▶ EXERCISE BRIEF
Though the records contain pictures, copy none of them; repeat exactly the lines from the one with "Instruction: Click the" to the end.

▶ DATASET ENTRIES
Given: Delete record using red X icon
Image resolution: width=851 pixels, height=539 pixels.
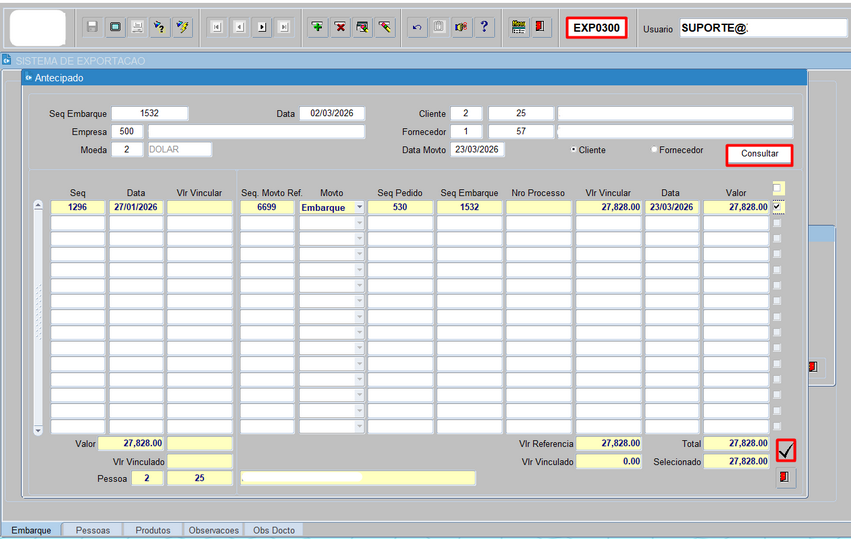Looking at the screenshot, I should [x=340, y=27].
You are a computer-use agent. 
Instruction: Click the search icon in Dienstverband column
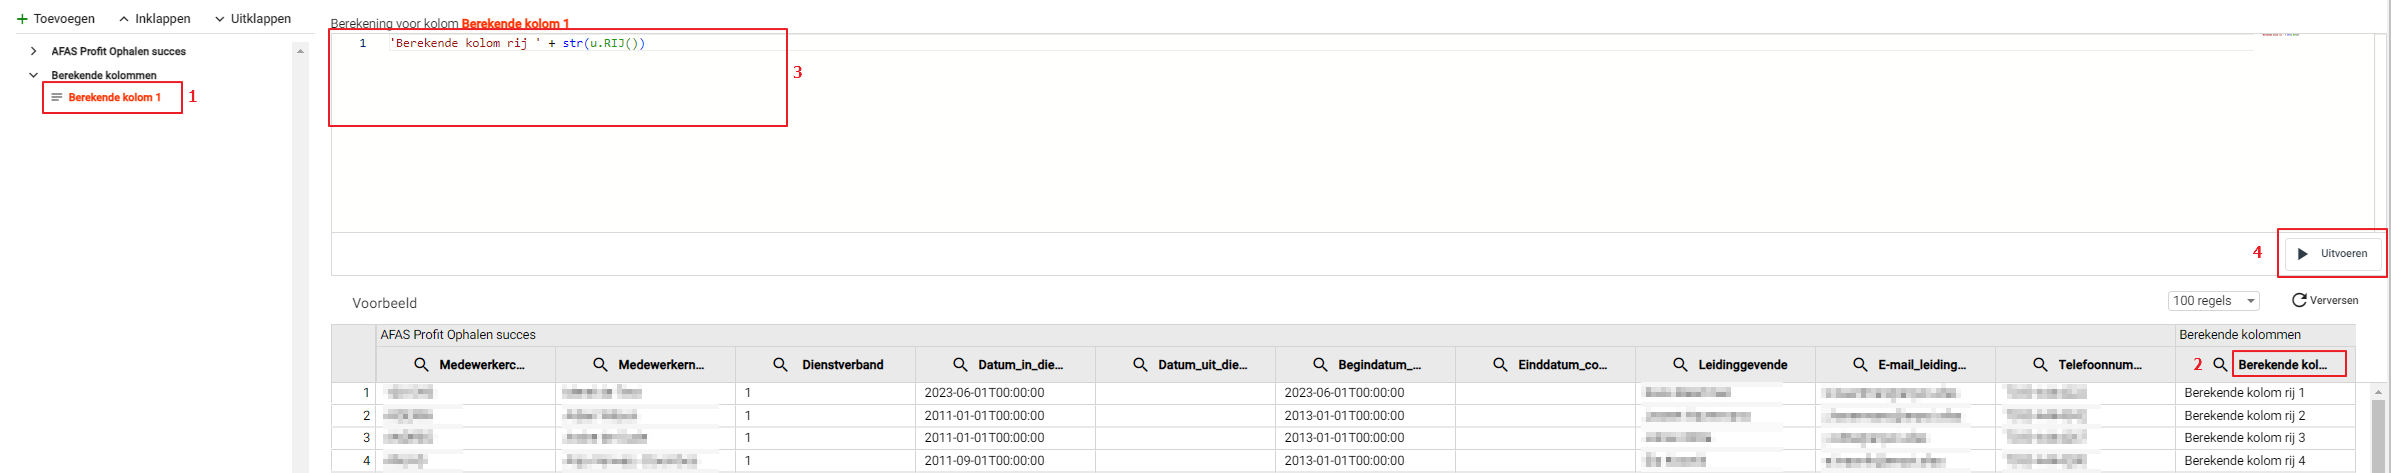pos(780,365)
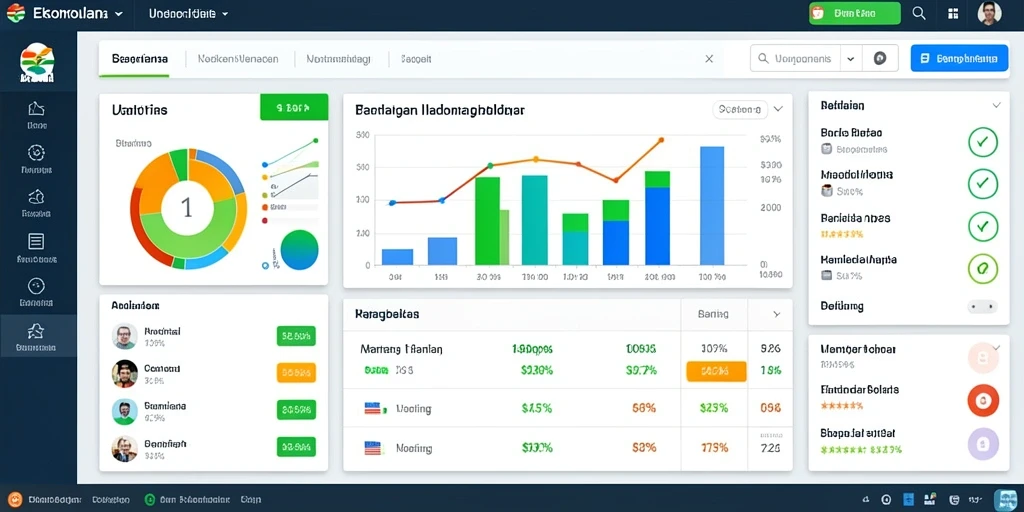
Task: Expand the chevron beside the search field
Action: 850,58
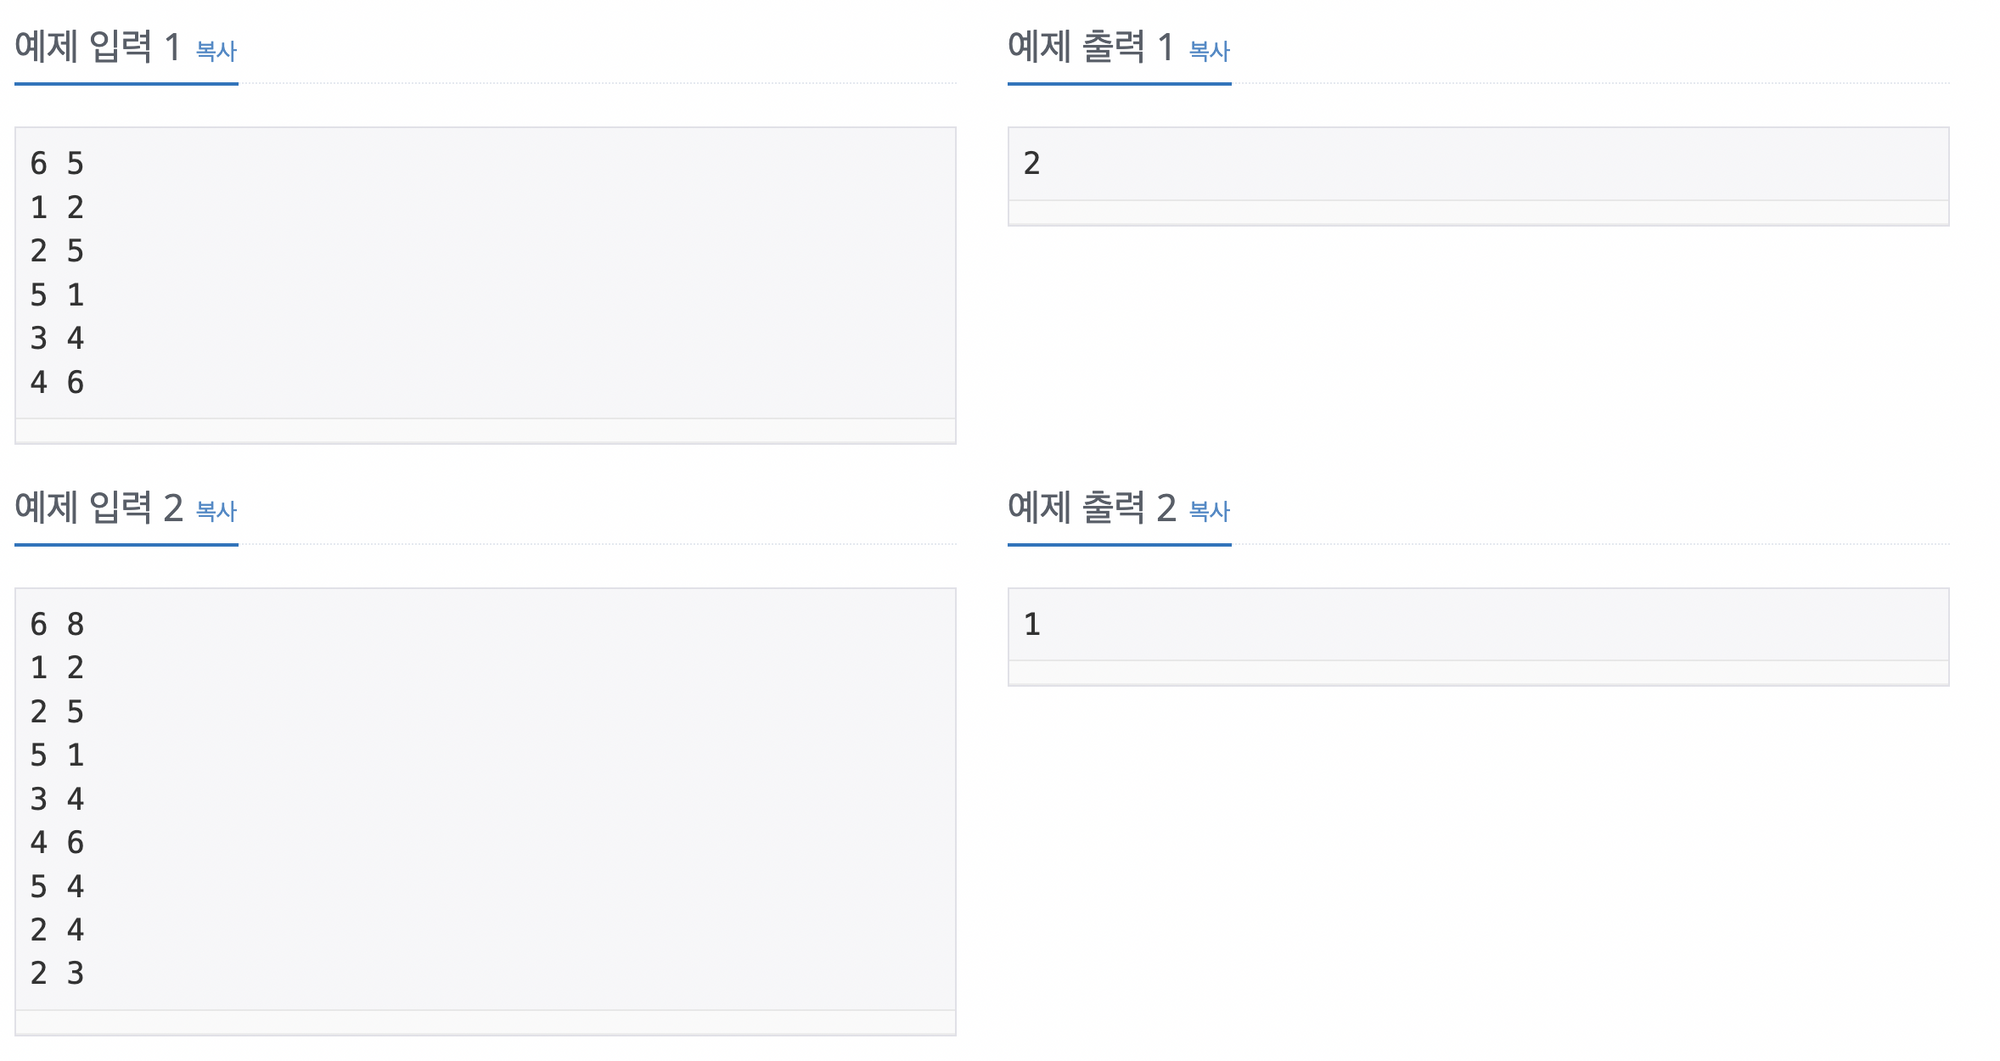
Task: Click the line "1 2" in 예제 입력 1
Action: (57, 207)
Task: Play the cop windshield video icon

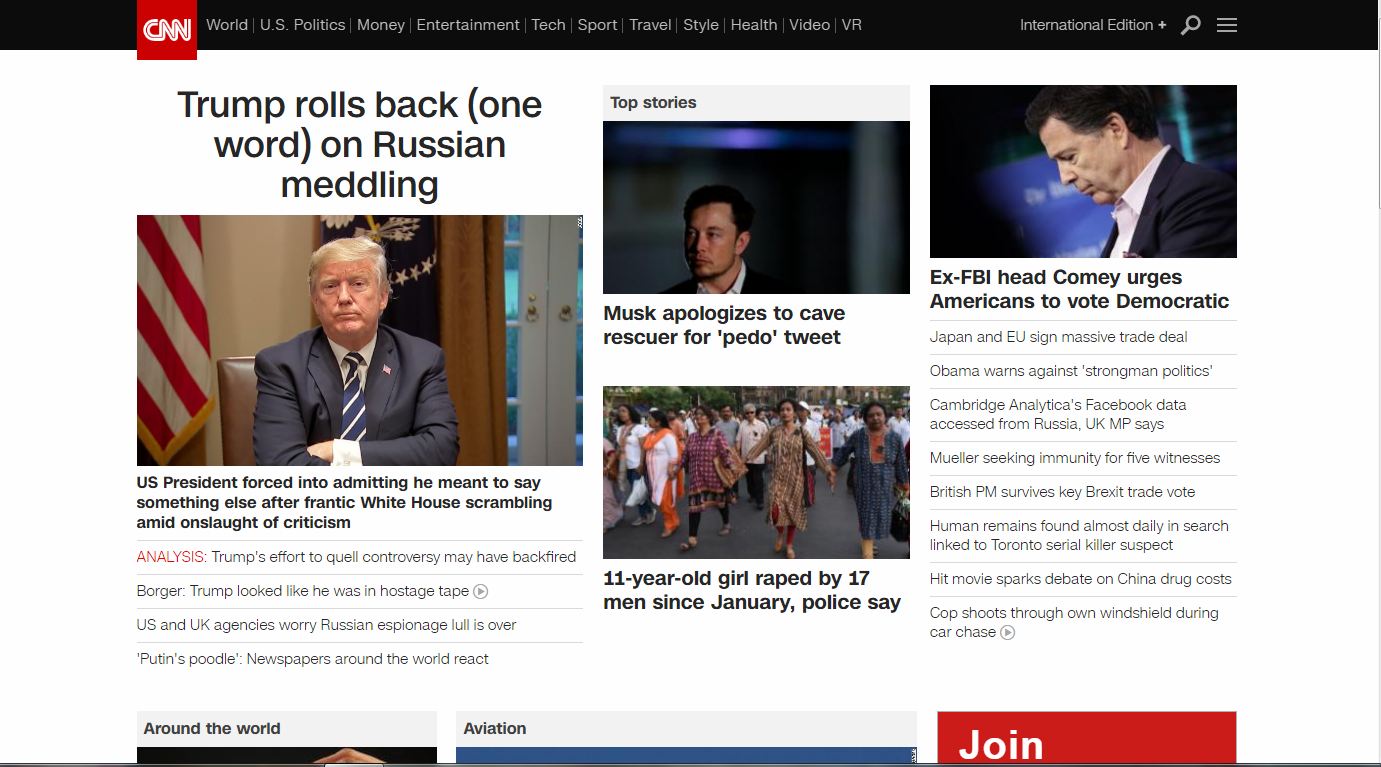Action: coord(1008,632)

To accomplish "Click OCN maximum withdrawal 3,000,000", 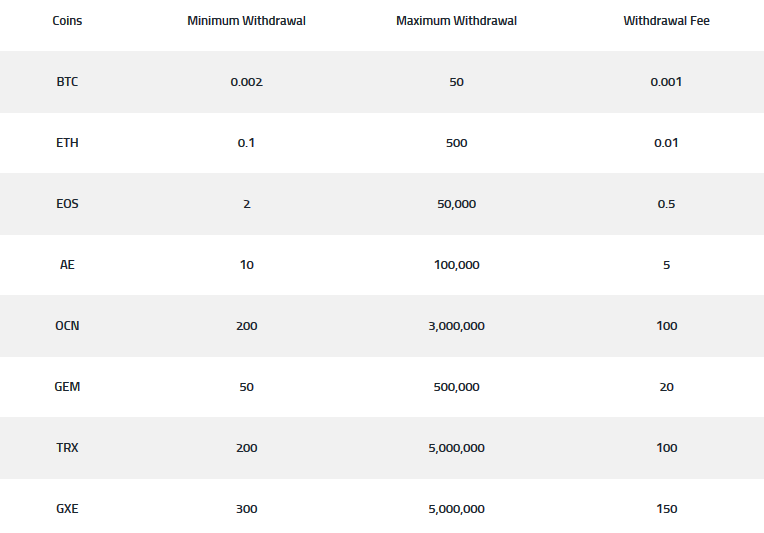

▶ SOLUTION FOR THIS EXERCISE
Instruction: Click the search icon in Dienstverband column
pos(780,365)
Task: Expand the chevron beside the search field
Action: 850,58
Task: Click the line "1 2" in 예제 입력 1
Action: (57, 207)
Task: Play the cop windshield video icon

Action: coord(1008,632)

To accomplish "Click OCN maximum withdrawal 3,000,000", 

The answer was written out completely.